Morgan Stanley boosts Gilead on HIV treatment growth By Investing.com

Investing.com — Morgan Stanley was upgraded Gilead Sciences Inc (NASDAQ: ) to “overweight” from “equal weight,” raising its price to $113 from $87 for the antiretroviral drug Lenacapavir (PrEP) and next-generation HIV treatment.
“We see the potential for incremental updates to LEN’s PrEP and multiple expansions as the company advances its next-generation HIV treatment strategy,” Morgan Stanley (NYSE:) analyst wrote.
The brokerage highlighted Gilead’s promising pipeline, including CAR-T treatment Anito-cel for multiple myeloma, and revenue and EPS growth of 4.1% and 7.3% annually through 2033, outperforming peers a lot.
Gilead shares, which trade at about 12 times 2025, offer room for further growth, Morgan Stanley said.

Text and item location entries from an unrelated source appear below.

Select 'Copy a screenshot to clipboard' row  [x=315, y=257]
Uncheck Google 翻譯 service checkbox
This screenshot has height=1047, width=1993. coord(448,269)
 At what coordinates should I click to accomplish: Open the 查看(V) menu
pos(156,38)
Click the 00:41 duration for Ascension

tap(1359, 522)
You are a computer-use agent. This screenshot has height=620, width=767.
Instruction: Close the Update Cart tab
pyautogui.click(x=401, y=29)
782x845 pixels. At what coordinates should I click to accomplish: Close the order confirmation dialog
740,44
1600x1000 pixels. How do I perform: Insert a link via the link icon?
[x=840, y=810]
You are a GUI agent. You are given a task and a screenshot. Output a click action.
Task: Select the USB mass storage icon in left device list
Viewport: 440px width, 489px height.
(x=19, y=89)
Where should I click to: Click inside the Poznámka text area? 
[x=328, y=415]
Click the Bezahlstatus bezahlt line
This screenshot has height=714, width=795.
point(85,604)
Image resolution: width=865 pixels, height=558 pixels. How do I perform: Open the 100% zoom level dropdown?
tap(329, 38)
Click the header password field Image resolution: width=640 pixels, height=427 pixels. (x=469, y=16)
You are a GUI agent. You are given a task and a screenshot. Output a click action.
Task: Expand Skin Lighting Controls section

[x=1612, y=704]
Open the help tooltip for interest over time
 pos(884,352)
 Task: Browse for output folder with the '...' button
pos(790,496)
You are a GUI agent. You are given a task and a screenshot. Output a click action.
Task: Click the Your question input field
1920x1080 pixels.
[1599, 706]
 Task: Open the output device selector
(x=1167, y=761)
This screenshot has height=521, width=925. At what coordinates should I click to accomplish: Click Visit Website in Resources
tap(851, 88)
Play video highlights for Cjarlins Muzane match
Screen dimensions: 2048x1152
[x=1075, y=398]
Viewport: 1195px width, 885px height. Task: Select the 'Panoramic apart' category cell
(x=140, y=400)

Morgan Stanley sees catalysts such as FDA approval and launch of LEN for PrEP in the summer of 2025, Phase 2 data for the once-weekly oral drug combination in 2025, initial data for the once-a-year injection of LEN and a monthly oral decision . Candidate of INSTI.
The brokerage said the biggest risk in its call would be any potential policy changes regarding the Medicaid budget that impact HIV treatment.